4.2.− Anche con riguardo a tale complessivo contesto normativo le ricorrenti
convergono nell’ipotizzare la violazione, in primo luogo, degli artt. 5 e 114,
oltre che all’art. 117, primo comma, Cost., con riferimento al parametro
interposto individuabile nel già richiamato art. 3, comma 2, della cosiddetta
Carta europea dell’autonomia locale, sul presupposto che le Province non sarebbero,
per l’effetto, più configurate come enti rappresentativi delle popolazioni
locali (secondo quanto ancora impone la Costituzione attuale), ma come enti di secondo
grado, la cui modalità elettiva degli organi politici comporterebbe la totale
esclusione dell’esercizio della sovranità popolare.
Prospettano, inoltre, la violazione dei principi di sussidiarietà verticale
e di ragionevolezza, in ragione della ritenuta inversione logica del modello di
allocazione/distribuzione delle funzioni amministrative rispetto alla
disciplina contemplata dalla Costituzione, con conseguente lesione del
principio di necessaria democraticità di governo delle autonomie locali, anche
in ordine al riconoscimento della loro autonomia finanziaria e della loro
autorità impositiva.
Sostiene, altresì, in particolare la Regione Veneto, che
le disposizioni in esame violerebbero gli artt. 1, 48, 5, 97, 114, 117, 118,
119 e 120 Cost., nella parte relativa alla disposta proroga delle gestioni
commissariali in corso ed alla legittimazione di proroghe ulteriori.
4.3.− Anche le censure rivolte al riordino delle Province sono non fondate.
4.3.1.− In primo luogo, non pertinente è l’evocazione del parametro di cui
all’art. 138 Cost.
Come, infatti, chiarito dalla sentenza n. 220 del 2013, il procedimento di
cui al richiamato art. 138 risulterebbe obbligato nel solo caso di soppressione
delle Province, e non anche in quello – che, nella specie, viene in rilievo −
di riordino dell’ente medesimo.
4.3.2.− A loro volta, le censure rivolte al modello di governo di secondo grado,
parimenti adottato per il riordinato ente Provincia, risultano non fondate
(anche con riguardo al vulnus che si assume derivante all’autonomia
finanziaria, di entrate di spesa, ove riconducibile ad organi non direttamente
rappresentativi) sulla base delle medesime ragioni già esposte con riferimento
alle Città metropolitane e della considerazione che inerisce, comunque, alla competenza
dello Stato − nella materia «legislazione elettorale, organi di governo e
funzioni fondamentali di […] province» (art. 117, secondo comma, lettera p,
Cost., − ogni altro denunciato aspetto disciplinatorio, appunto, di detto ente
territoriale.
4.3.3.− Quanto, infine, alla proroga dei commissariamenti, non è esatto che
questa sarebbe − come si denuncia − sine die.

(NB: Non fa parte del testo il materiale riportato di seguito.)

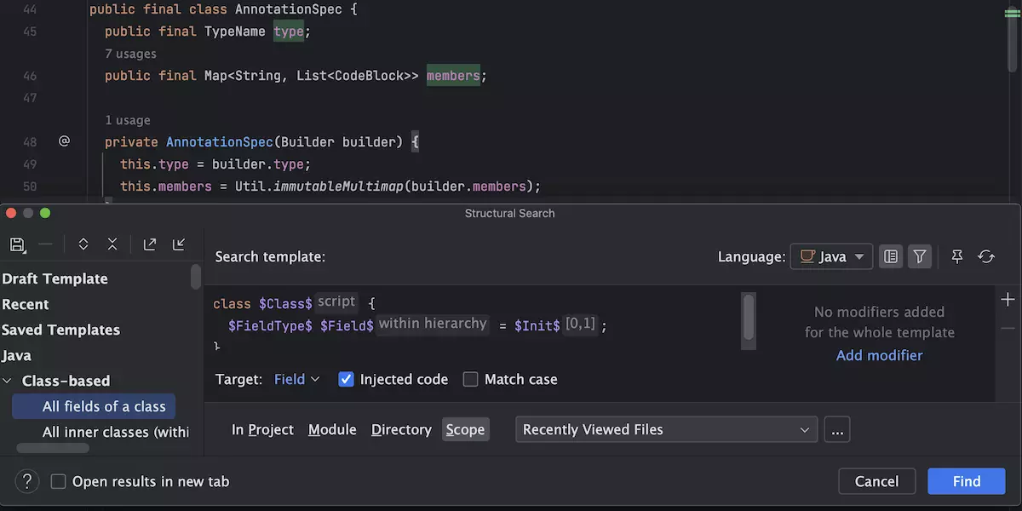Click the plus icon to add modifier
The width and height of the screenshot is (1022, 511).
point(1008,300)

Il comma 82 dell’art. 1 in esame − nel testo sostituito dall’art. 23, comma
1, lettera f), del decreto-legge 24 giugno 2014, n. 90 (Misure urgenti per la
semplificazione e la trasparenza amministrativa e per l’efficienza degli uffici
giudiziari), convertito, con modificazioni dall’art. 1, comma 1, della legge 11
agosto 2014, n. 114 − dispone, infatti, che, per le Province già oggetto di commissariamento,
il commissario, a partire dal 1° luglio 2014, muti natura, e cioè,
sostanzialmente, decada, dando vita, pur nella coincidenza della persona
fisica, ad un organo diverso che, privo dei poteri commissariali, è chiamato ad
assicurare, a titolo gratuito, la gestione della fase transitoria solo «per
l’ordinaria amministrazione e per gli atti urgenti e indifferibili, fino
all’insediamento del presidente della provincia eletto ai sensi dei commi da 58
a 78».
5.− Il terzo gruppo di censure è rivolto al riordino delle funzioni ancora
attribuite alle Province ed allo scorporo di quelle attribuite ad altri enti.

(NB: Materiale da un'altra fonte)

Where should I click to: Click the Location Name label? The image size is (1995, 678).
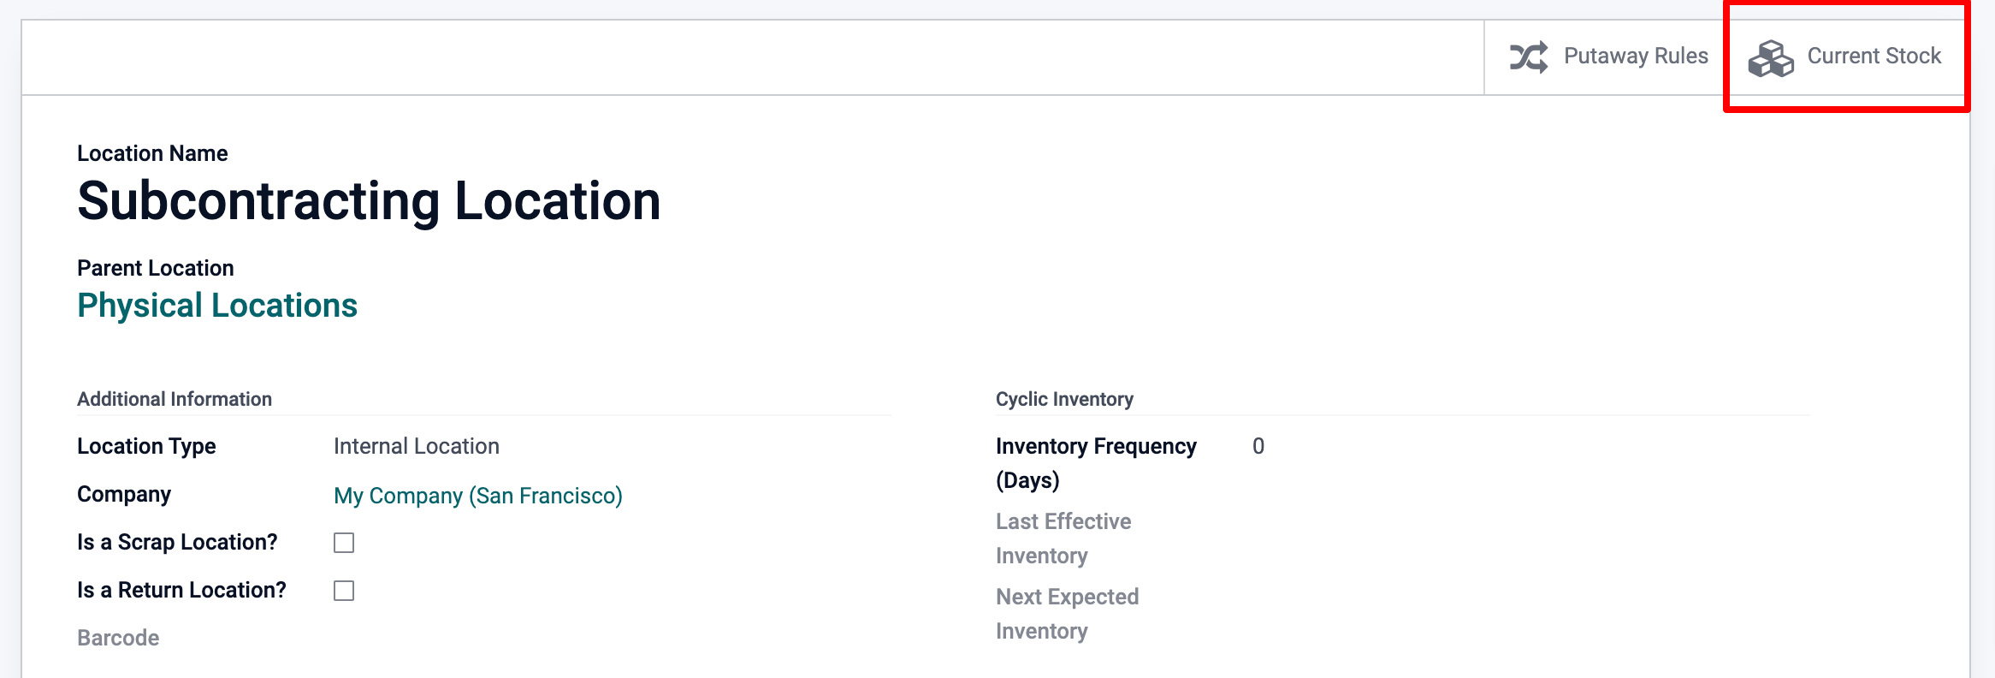(x=152, y=153)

5.1.− Si tratta, in particolare, delle disposizioni di cui ai seguenti commi
dell’art. 1 della legge in esame:
− 89, sulle funzioni (diverse da quelle “fondamentali”, che «in attesa della
riforma del titolo V, parte seconda, della Costituzione» continuano ad essere
esercitate dalle Province), che «nell’ambito del processo di riordino sono
trasferite dalle province ad altri enti territoriali»;
– 90, sul procedimento per il trasferimento delle funzioni di cui sopra;
– 91, secondo cui «Entro tre mesi dalla data di entrata in vigore della
presente legge, sentite le organizzazioni sindacali maggiormente rappresentative,
lo Stato e le regioni individuano in modo puntuale, mediante accordo sancito
nella Conferenza unificata, le funzioni di cui al comma 89 oggetto del riordino
e le relative competenze»;
− 92, sul procedimento e sui criteri generali per «l’individuazione dei beni
e delle risorse finanziarie, umane, strumentali e organizzative connesse
all’esercizio delle funzioni che devono essere trasferite, ai sensi dei commi
da 85 a 97, dalle province agli enti subentranti, garantendo i rapporti di
lavoro a tempo indeterminato in corso, nonché quelli a tempo determinato in
corso fino alla scadenza per essi prevista»;
− 95, per il quale «La regione, entro sei mesi dalla data di entrata in
vigore della presente legge, provvede, sentite le organizzazioni sindacali
maggiormente rappresentative, a dare attuazione all’accordo di cui al comma 91.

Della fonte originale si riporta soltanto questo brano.